_The problem_.
Line by line, print the records exactly.

Collected data entries:
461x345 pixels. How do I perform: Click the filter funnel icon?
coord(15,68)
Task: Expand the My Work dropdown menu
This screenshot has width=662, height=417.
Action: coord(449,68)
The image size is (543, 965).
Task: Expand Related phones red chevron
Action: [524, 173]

_Result for this exercise_.
461x345 pixels. How do I perform: Click the filter funnel icon?
coord(15,68)
Task: Expand the My Work dropdown menu
This screenshot has width=662, height=417.
Action: coord(449,68)
The image size is (543, 965).
Task: Expand Related phones red chevron
Action: [524, 173]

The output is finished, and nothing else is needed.